I’m still worried about my left knee, because it still hurts from the stress of extra pressure exerted on it while my right knee was sleeved. The left one is the knee whose replacement’s button popped off. But my doctor said we should wait until the end of the summer before considering surgery to see if my knee gets better. We’re going to wait until after September 27, because that’s the day my husband, Tom, and I are going on the annual NAMI Walk (National Alliance on Mental Illness). Tom will be pushing me in my wheelchair because I can’t walk very far, but the Walk is so important to me that I don’t want to take any chances on not being able to go. I fundraise for the walk every year.

My doctor said we could wait to do surgery because, “Why ruin your summer?” But fall is actually my favorite season. I don’t want to ruin my fall! But, if I do need surgery, at least I’ll get September and most likely October before surgery. And that’s if I even need surgery. It is up to me. If my left knee stays at the pain level it’s at now, I’ll opt out of surgery. It’s all down to my mental health. I personally feel that, mentally, I can handle some minor pain better than I can handle surgery. I waited two years to get my knee replacement surgery. I want to wait to get surgery on my left knee, especially because the pain I’m experiencing now is nothing compared to the pain that led to my knee replacement surgery.

Besides, Tom and I are going to the Renaissance Faire this summer, which I’m looking forward to. I’m going to bring my walker. Tom says I have to get jewelry at the Faire this year, because he knows me, and he knows that‘s part of the fun.  Well, what wife would pass up that offer? I’ve even been searching online for jewelry vendors that sell at the Renaissance Faire. And I won’t have a sleeve to bother about. I was so happy to have that sleeve off my leg, I got hypomanic. So, not full-on mania, but I was doing things like obsessing over jewelry at the Renaissance Faire, and Tom noticed. I thought I was just in a good mood… but that’s the trick hypomania plays on you. I was even the one who asked Tom if he thought I was manic.

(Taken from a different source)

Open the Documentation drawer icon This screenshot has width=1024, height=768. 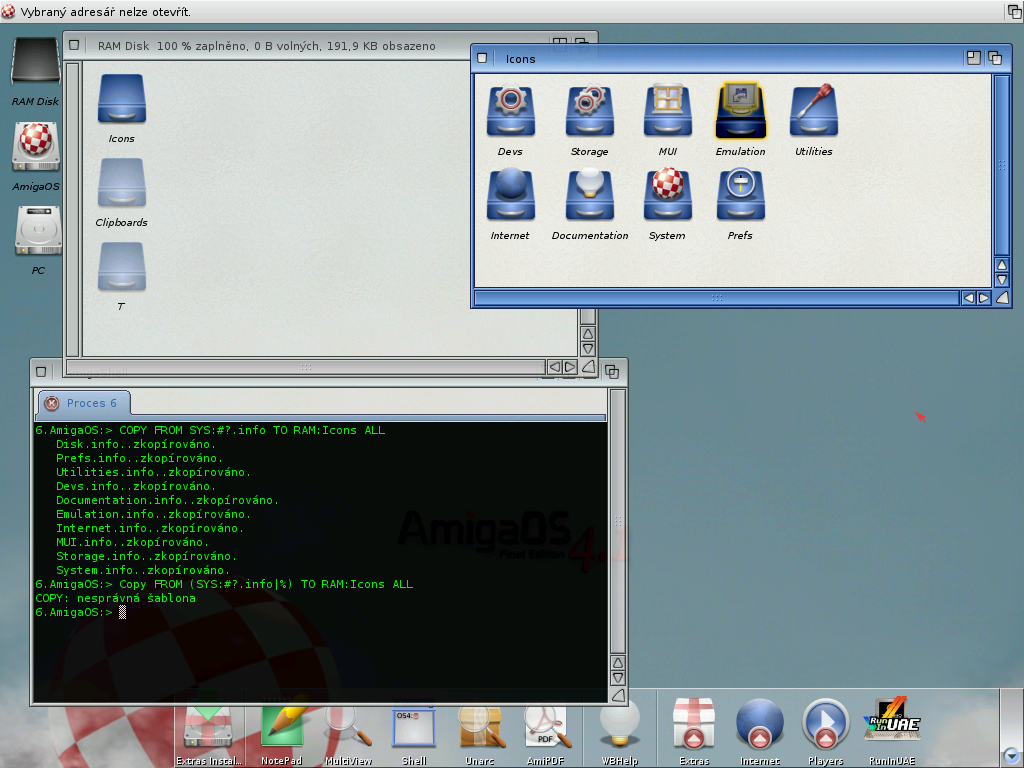pyautogui.click(x=589, y=196)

He said, “Maybe a little…” And then he went on to describe my fixating on the jewelry at the Faire. I told him I was starting to think I might be getting hypomanic because of several things. 

Usually, I don’t get the “happy” kind of mania. I fixate and get agitated. I’m glad Tom was there to help me check in on myself. I do tend to get hypomanic in the summer. So maybe it’s good that, if I need surgery, it will be during a season when I’m typically more stable.